**What this task involves:** Find "Kerstontbijt (486, 2378)" and "Home (35, 45)" in the records below. Copy the lines holding them and every line between, exactly, and no others.

Dataset records
* * * *
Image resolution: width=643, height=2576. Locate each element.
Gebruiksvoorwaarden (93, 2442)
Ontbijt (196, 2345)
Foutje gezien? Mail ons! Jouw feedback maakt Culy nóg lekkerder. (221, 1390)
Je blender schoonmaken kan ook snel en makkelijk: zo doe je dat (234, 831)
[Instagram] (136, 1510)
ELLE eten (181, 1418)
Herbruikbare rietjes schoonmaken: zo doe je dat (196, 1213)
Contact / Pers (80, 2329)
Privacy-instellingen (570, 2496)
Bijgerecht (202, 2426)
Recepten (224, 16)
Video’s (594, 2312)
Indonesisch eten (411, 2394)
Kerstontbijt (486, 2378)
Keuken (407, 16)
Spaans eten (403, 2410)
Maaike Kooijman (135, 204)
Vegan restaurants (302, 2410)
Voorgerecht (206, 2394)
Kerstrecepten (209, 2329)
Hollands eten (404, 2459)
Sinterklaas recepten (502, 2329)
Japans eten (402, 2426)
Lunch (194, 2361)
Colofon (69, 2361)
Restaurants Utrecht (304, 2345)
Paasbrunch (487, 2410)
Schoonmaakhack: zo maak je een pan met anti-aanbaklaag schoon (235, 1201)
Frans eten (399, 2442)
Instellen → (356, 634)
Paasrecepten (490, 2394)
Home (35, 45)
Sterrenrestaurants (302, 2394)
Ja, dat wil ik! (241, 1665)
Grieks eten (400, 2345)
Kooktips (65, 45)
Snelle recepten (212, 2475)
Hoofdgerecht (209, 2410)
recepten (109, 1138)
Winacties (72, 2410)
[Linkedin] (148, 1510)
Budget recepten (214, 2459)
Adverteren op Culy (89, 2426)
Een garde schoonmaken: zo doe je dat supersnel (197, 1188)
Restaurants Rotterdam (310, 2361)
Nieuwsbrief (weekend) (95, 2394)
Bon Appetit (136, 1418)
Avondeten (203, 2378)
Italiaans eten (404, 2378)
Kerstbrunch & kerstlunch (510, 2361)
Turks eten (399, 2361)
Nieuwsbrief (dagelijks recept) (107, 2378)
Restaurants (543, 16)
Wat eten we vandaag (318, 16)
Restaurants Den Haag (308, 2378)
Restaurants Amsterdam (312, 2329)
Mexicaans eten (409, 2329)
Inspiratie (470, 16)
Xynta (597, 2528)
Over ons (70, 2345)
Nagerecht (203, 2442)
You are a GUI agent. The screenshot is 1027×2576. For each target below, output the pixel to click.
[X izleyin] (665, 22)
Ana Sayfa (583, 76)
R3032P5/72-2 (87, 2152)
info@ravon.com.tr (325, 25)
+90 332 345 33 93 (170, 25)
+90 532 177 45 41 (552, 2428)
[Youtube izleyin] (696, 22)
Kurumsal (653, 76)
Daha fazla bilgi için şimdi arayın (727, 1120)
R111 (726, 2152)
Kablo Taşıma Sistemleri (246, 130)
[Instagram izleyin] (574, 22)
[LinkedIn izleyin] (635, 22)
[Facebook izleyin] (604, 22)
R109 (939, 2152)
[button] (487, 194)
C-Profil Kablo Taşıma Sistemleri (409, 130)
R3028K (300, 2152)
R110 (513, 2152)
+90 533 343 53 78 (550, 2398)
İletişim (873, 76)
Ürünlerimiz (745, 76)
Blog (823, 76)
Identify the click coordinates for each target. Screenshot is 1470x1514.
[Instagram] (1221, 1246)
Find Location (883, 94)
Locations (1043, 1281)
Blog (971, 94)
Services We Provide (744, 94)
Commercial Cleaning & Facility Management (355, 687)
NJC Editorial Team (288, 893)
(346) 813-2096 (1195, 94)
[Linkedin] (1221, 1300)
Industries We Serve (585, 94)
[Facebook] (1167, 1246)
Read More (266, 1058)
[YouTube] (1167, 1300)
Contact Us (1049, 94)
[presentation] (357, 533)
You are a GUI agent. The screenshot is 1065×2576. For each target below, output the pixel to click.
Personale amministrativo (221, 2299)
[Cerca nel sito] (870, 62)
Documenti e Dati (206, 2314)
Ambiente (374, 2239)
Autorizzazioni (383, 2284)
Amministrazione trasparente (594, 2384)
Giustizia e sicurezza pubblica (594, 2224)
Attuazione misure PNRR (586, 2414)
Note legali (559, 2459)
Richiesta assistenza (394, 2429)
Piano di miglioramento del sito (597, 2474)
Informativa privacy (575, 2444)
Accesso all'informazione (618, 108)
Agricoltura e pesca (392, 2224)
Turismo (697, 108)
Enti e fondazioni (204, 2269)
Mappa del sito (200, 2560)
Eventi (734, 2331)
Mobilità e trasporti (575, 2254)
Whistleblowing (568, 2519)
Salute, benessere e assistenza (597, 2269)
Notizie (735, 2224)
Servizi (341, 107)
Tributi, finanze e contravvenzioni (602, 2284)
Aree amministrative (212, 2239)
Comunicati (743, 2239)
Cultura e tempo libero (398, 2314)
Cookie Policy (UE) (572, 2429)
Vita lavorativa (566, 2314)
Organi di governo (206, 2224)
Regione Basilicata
* * * *
**Solution for this task:**
Kerstontbijt (486, 2378)
Keuken (407, 16)
Spaans eten (403, 2410)
Maaike Kooijman (135, 204)
Vegan restaurants (302, 2410)
Voorgerecht (206, 2394)
Kerstrecepten (209, 2329)
Hollands eten (404, 2459)
Sinterklaas recepten (502, 2329)
Japans eten (402, 2426)
Lunch (194, 2361)
Colofon (69, 2361)
Restaurants Utrecht (304, 2345)
Paasbrunch (487, 2410)
Schoonmaakhack: zo maak je een pan met anti-aanbaklaag schoon (235, 1201)
Frans eten (399, 2442)
Instellen → (356, 634)
Paasrecepten (490, 2394)
Home (35, 45)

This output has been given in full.